Text excerpt »

One thing I realized this time, thanks to the daily commute of roughly 4-hours to and from the festival venue. Watching a film festival is as much a measure of your love for cinema as it is a test of your fitness. Running down the railway station stairs to catch Virar-Churchgate fast that is arriving in 1-minute, keeping your senses alert and combative till a seat is found in the crowded train (generally happens after initial 30-minutes of standing at the optimum place – somewhere in the middle of two rows so that you have double the probability of getting a seat), taking the 2-3 kilometer walks from Churchgate station to the venue, and of course keeping your legs folded and hands tied for the duration of the films. That’s why, people who look so enthusiastic on day 1 or 2 of the festival start dropping out by 3rd/4th day. Or start looking like one of the characters from depressing European cinema they are watching.
That’s why, if you don’t sleep mid-screening at least once, you aren’t doing a film festival right.
Festival’s centerpiece film Michael Haneke’s ‘Amour’ was cancelled in the morning. Theories abound – they couldn’t find the password to open the disk (apparently, password is sent just one hour before the screening to avoid piracy etc.), the file format they sent was unreadable, that they had a special screening for Tina Ambani and friends the previous night and didn’t realize the password is valid for one screening only. (Thankfully, Amour is screening today afternoon finally.)
So in the slot emptied by ‘Amour’, we headed for ‘Shameless’. And why not? The trailer and synopsis made it read like a juicy piece on a sex-filled drama about a brother and sister. In many ways, it can be thought of as a prequel to Steve Mcqueen’s ‘Shame’, again about a brother and sister having problems due to their unusual sexual ‘conditions’. The ‘troubled place’ Carey Mulligan’s Sissy talks about but is never shown in the film could be imagined as vaguely similar to this. But that’s the only good I could extract out of this film with so many coincidences, thin sub-plots, and sexually charged but never lighting up mood. Ending, in true European cinema fashion, was abrupt and frustrating. So was most of the film too.
This reminded me, above all, of DD afternoon show ‘Swabhimaan’ (the one with Rohit Roy, Kittu Gidwani, Manoj Bajpayi et al). A family drama about rich, perverted, crazy for power and sex people. Had a few moments of brilliance, but overall was quite self-serious and at places, hilariously ridiculous. The worst watch in this festival for me. P.S. – It was the kind of film where in an emotional scene, it starts raining heavily.

Dataset content »
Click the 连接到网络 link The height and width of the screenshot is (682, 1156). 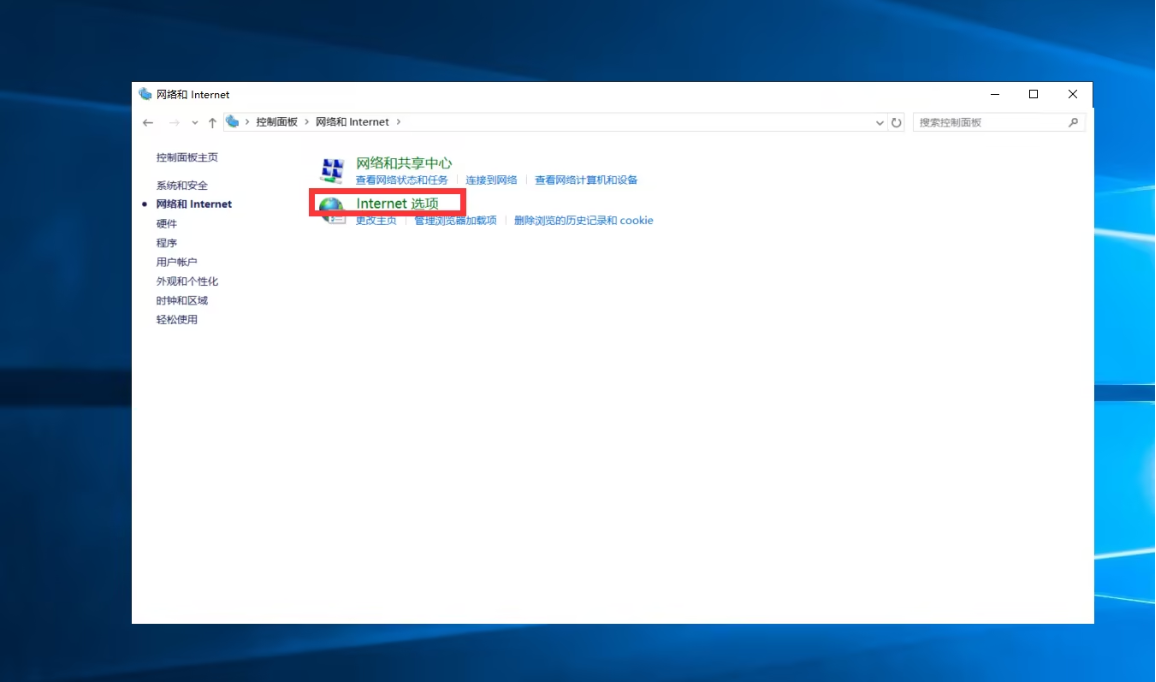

Set problem 1 »
List every person the film festival text names with both a first and a last name.
Set problem 2 »
Transcribe the film festival text between "This reminded me, above" and "starts raining heavily.", inclusive.

Written reply 1 »
- Michael Haneke
- Tina Ambani
- Steve Mcqueen
- Carey Mulligan
- Rohit Roy
- Kittu Gidwani
- Manoj Bajpayi

Written reply 2 »
This reminded me, above all, of DD afternoon show ‘Swabhimaan’ (the one with Rohit Roy, Kittu Gidwani, Manoj Bajpayi et al). A family drama about rich, perverted, crazy for power and sex people. Had a few moments of brilliance, but overall was quite self-serious and at places, hilariously ridiculous. The worst watch in this festival for me. P.S. – It was the kind of film where in an emotional scene, it starts raining heavily.